Factorial experiments, initially proposed by Fisher (1935) and Yates (1937), have been widely used in the agricultural science (see textbooks by Cochran and Cox 1950; Kempthorne 1952; Hinkelmann and Kempthorne 2007; Cox and Reid 2000) and engineering (see textbooks by Box et al. 2005; Wu and Hamada 2011). Recently, factorial experiments also become popular in social sciences (e.g., Angrist et al., 2009; Dasgupta et al., 2015; Branson et al., 2016). The completely randomized factorial experiment (CRFE) balances covariates under different treatment combinations on average. However, with increasing numbers of pretreatment covariates and treatment factors, there will be an increasing chance to have unbalanced covariates with respect to multiple factorial effects. Many researchers have recognized this issue in different experimental designs (e.g., Fisher, 1926; Student, 1938; Hansen and Bowers, 2008; Bruhn and McKenzie, 2009). To avoid this, we can force a treatment allocation to have covariate balance, which is sometimes called rerandomization (e.g., Cox, 1982, 2009; Morgan and Rubin, 2012), restricted or constrained randomization (e.g., Yates, 1948; Grundy and Healy, 1950; Youden, 1972; Bailey, 1983).

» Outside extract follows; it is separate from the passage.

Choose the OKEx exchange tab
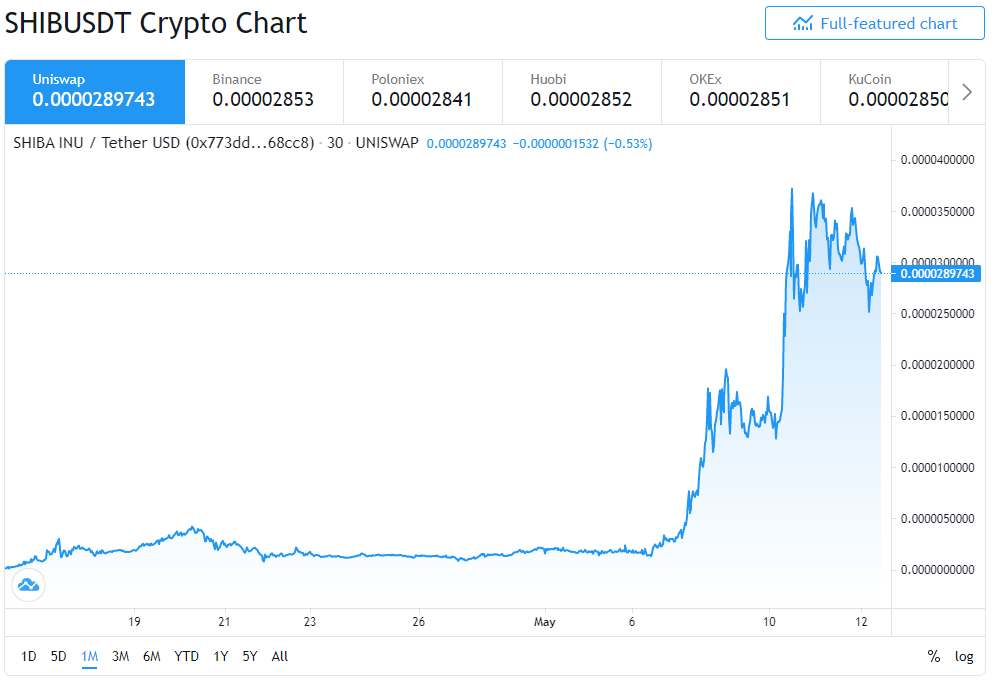 (741, 92)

Extending Morgan and Rubin (2012)’s proposal for treatment-control experiments, Branson et al. (2016) proposed to use rerandomization in factorial experiments to improve covariate balance, and studied finite sample properties of this design under the assumptions of equal sample sizes of all treatment combinations, Gaussianity of covariate and outcome means, and additive factorial effects. Without requiring any of these assumptions, we propose more general covariate balance criteria for rerandomization in
factorial experiments, extend their theory with an asymptotic analysis of the sampling distributions of the usual factorial effect estimators, and provide large-sample confidence sets for the average factorial effects.
Rerandomization in factorial experiments have two salient features that differ from rerandomization in treatment-control experiments. First, the factorial effects can have different levels of importance a priori. Many factorial experimental design principles hinge on the belief that main effects are often more important than two-way interactions, and two-way interactions are often more important than higher-order interactions (e.g., Finney, 1943; Bose, 1947; Cochran and Cox, 1950; Cox and Reid, 2000; Wu, 2015). Consequently, we need to impose different stringencies for balancing covariates with respect to factorial effects of different importance. Second, covariates may also vary in importance based on prior knowledge about their associations with the outcome. We establish a general theory that can accommodate rerandomization with tiers of both factorial effects and covariates.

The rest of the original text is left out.